▶ Извлеченный текст
*-*-*
Дома поговорим: как Букингемский дворец спустил на тормозах конфликт с Меган и Гарри

9422

«Интервью Меган и Гарри уничтожит монархию», - писали американские медиа. Но прошла неделя, а Букингемский дворец не взяли, Виндзоров не «отменили». Живущий в Англии журналист Илья Гончаров рассказывает, как отнеслись к откровениям пары в королевстве и почему монархия, скорее всего, никуда не денется

ФОТО: Depositphotos.com/cheekylorns2

На двухчасовое интервью Гарри и Меган, полное серьезных обвинений, Букингемский дворец отозвался заявлением из четырех предложений. Для семьи, которая обычно не комментирует публикации в СМИ, это была редкая словоохотливость: «Вся семья с огорчением узнала о том, какими трудными были для Гарри и Меган несколько последних лет. Поднятые вопросы, в частности, связанные с расой, вызвали беспокойство. И хотя некоторые воспоминания могут отличаться, мы относимся к ним очень серьезно и обсудим их в семейном кругу».

Все, кто когда-либо имел дело с британцами, знают, что слова «мы глубоко обеспокоены» означают примерно то же, что «ваш звонок очень важен для нас» в любой российской службе техподдержки. Дворец попросту предложил Гарри и Меган прекратить поднимать пыль, никак не прокомментировав обвинений по существу, не извинившись и не начав внутреннего расследования.

Этим легким, но точно продуманным движением королевская семья вернула инициативу на ту сторону Атлантики. Получит ли история развитие — теперь зависит от того, захотят ли Гарри и Меган продолжать вытаскивать на свет дворцовые тайны, которых они, безусловно, знают намного больше, чем рассказали Опре Уинфри.

Спустя почти неделю после интервью, которое СМИ поспешили назвать «сокрушительным ударом», картина рисуется ясная: Букингемский дворец этот удар выдержал. Но могут ли вообще подобные интервью нанести непоправимый вред институту монархии, как сгоряча написали многие издания?

Дворец устоял, но по ходу действия его положение не всегда казалось устойчивым. В понедельник, 8 марта, когда вышло интервью, да и на следующий день, до официального заявления, никто не мог предугадать, какой оборот примут события. Меган и Гарри преподнесли родне целый букет упреков, каждый из которых теоретически мог бы стоить карьеры известному голливудскому режиссеру (и никому даже не пришлось бы ничего доказывать). Набор явно апеллировал к «новой этике»: в словах Меган можно было прочитать обвинения и в эмоциональном насилии, и в ограничении свободы передвижения, и в расизме, и в неоказании помощи, и даже в подстрекательстве к самоубийству. Она выставила членов семьи черствыми, бесчувственными и холодными людьми, что по нынешним временам почти криминал (и вряд ли многие сомневаются, что она далека от истины).

«Паузы в такие моменты умеют быть пугающими. Два дня британская монархия была монархией Шредингера»
*-*-*
▶ Строки данных
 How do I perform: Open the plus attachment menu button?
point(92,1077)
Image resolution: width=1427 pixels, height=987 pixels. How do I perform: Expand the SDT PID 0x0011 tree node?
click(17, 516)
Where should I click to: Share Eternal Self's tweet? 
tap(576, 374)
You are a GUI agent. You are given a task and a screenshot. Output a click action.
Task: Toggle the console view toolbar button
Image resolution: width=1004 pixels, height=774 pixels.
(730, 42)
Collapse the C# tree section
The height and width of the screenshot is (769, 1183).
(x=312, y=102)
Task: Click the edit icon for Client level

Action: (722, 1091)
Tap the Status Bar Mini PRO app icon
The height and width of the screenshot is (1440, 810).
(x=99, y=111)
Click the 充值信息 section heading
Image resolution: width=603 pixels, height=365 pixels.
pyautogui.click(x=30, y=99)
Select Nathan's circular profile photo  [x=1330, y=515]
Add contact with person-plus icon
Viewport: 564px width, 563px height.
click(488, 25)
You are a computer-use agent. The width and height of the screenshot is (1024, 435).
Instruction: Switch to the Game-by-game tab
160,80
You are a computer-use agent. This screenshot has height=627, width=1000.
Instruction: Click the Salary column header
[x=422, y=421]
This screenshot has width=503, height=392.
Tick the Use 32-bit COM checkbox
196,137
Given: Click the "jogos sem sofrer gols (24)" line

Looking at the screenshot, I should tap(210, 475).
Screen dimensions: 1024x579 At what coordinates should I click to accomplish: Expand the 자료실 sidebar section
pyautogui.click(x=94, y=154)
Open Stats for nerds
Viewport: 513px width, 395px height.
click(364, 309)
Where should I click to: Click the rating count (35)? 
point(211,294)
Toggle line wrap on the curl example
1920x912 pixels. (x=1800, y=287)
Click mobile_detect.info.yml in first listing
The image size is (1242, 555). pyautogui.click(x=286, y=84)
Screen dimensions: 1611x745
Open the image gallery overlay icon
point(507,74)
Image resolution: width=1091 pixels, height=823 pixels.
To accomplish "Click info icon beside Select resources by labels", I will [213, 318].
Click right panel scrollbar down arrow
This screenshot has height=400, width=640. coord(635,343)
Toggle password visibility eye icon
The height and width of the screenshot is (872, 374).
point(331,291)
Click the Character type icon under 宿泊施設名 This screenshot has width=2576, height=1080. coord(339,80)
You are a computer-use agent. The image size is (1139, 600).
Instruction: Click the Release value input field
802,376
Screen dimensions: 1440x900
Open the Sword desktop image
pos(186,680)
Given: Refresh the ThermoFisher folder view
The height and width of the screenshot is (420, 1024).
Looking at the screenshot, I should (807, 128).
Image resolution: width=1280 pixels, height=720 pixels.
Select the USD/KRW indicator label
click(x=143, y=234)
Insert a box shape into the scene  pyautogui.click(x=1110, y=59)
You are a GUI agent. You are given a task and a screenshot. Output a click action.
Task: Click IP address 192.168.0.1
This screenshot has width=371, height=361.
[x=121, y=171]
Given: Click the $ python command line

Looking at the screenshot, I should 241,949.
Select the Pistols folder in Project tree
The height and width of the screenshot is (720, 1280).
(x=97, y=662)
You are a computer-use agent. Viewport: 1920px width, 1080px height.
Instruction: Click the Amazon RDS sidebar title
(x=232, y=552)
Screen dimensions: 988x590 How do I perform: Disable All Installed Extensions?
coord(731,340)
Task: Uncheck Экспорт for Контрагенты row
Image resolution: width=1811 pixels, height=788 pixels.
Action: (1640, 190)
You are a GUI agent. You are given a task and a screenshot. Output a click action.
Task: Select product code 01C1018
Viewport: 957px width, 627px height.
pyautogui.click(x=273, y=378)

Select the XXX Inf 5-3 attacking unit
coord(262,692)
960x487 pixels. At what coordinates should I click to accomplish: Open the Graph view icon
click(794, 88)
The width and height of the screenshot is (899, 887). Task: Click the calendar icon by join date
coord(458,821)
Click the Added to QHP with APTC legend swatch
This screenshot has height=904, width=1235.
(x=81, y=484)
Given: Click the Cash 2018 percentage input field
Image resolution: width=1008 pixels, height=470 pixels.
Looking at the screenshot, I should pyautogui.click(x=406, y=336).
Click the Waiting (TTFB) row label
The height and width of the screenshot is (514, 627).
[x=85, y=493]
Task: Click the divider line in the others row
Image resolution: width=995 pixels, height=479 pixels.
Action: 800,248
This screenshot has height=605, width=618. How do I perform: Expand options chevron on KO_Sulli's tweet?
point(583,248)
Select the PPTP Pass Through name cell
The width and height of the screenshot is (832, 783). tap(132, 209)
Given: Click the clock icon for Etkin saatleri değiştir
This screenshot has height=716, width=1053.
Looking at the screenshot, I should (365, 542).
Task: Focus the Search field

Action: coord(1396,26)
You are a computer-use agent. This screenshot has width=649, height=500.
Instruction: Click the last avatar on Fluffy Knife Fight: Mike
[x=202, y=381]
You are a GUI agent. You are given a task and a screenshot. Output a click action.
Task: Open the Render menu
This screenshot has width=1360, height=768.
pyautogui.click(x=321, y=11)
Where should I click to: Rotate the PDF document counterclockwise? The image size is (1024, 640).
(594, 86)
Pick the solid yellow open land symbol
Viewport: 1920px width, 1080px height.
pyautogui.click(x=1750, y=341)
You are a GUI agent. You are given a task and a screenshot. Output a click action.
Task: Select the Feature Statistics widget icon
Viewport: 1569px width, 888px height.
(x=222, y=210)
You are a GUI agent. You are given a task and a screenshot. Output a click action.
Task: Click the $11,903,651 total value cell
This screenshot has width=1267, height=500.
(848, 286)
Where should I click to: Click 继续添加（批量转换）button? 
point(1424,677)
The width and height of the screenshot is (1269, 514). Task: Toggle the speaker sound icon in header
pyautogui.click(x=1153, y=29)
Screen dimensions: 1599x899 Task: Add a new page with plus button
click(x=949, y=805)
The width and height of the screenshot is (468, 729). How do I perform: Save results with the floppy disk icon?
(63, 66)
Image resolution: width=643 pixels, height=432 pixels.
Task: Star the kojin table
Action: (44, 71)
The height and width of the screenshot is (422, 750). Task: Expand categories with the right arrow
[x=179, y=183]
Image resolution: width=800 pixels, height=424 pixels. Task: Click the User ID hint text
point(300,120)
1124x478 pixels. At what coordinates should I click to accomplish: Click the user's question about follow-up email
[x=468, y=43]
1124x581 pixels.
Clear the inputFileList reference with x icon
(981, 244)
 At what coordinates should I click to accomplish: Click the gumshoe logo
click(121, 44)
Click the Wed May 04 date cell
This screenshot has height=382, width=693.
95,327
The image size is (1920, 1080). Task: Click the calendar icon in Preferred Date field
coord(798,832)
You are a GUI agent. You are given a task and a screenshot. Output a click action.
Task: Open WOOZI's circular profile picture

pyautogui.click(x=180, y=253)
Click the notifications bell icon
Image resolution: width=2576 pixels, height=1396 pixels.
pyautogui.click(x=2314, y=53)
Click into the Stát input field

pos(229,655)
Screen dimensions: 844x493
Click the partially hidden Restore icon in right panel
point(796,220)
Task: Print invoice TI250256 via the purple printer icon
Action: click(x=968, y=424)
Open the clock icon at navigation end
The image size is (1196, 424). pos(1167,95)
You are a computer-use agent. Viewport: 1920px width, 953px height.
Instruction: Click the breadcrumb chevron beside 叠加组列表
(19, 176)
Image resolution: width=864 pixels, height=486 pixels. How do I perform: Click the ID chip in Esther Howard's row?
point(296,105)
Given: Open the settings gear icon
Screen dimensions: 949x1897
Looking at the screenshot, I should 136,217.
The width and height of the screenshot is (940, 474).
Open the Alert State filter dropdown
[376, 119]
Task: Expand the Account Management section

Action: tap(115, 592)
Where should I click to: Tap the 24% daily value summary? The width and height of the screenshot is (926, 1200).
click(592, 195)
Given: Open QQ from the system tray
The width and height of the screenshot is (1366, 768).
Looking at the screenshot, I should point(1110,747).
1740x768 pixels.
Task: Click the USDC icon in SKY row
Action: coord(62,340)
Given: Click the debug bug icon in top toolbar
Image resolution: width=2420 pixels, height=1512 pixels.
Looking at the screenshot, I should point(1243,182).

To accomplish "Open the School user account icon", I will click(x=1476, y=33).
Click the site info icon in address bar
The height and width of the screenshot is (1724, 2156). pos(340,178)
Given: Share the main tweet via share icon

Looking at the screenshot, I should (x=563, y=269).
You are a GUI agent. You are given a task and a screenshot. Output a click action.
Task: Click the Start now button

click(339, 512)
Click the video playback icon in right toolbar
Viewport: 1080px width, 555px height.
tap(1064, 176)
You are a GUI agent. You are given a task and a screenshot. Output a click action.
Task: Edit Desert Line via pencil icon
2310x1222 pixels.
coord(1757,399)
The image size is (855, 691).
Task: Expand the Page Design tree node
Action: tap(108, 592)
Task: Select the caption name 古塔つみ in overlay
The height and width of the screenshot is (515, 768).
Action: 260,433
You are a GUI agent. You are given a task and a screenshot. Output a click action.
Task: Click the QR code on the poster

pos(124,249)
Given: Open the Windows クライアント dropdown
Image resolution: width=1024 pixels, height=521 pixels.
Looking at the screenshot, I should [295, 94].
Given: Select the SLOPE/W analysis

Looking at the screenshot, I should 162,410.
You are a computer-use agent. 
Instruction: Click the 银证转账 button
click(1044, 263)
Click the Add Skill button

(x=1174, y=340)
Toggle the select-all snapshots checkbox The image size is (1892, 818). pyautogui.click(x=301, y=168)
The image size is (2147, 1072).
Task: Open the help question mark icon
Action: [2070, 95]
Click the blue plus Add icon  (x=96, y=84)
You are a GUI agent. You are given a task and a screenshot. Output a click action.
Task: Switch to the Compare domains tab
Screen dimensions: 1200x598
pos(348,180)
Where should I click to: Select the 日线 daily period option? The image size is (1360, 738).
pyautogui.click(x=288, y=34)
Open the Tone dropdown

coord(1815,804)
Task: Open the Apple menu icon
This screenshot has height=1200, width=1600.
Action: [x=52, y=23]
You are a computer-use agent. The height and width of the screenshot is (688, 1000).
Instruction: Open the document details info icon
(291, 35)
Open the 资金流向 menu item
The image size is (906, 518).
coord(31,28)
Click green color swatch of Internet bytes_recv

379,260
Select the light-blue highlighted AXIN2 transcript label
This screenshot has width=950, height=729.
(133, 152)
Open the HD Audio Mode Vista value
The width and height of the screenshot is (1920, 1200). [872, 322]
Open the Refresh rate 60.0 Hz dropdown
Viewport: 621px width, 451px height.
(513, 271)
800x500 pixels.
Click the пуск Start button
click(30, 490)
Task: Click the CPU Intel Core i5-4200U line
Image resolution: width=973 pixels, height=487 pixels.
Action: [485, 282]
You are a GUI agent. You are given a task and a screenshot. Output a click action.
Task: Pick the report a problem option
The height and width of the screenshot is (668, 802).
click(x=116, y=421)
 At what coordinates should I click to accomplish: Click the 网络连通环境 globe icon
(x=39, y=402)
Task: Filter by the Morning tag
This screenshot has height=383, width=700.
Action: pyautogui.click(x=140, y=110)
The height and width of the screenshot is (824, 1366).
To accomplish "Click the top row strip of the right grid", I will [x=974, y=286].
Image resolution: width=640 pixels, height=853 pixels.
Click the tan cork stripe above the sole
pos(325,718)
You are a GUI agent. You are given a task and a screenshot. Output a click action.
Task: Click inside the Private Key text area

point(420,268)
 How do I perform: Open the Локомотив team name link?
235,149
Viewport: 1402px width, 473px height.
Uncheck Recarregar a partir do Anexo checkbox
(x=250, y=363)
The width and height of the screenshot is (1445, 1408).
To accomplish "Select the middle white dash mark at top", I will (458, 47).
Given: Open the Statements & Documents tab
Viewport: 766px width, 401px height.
*-*-*
▶ Задания
a: Почему в статье о конфликте дворца с Меган и Гарри заявление Букингемского дворца из четырех предложений названо редкой словоохотливостью?
b: Ответьте по статье о конфликте дворца с Меган и Гарри:
(i) Сколько длилось интервью Гарри и Меган?
(ii) В какой день вышло интервью?
(iii) Кому Гарри и Меган дали это интервью?

▶ Ответы на задания
a: Королевская семья обычно не комментирует публикации в СМИ. Поэтому даже короткий ответ из четырех предложений для нее необычно многословен.

b:
(i) Два часа.
(ii) В понедельник, 8 марта.
(iii) Опре Уинфри.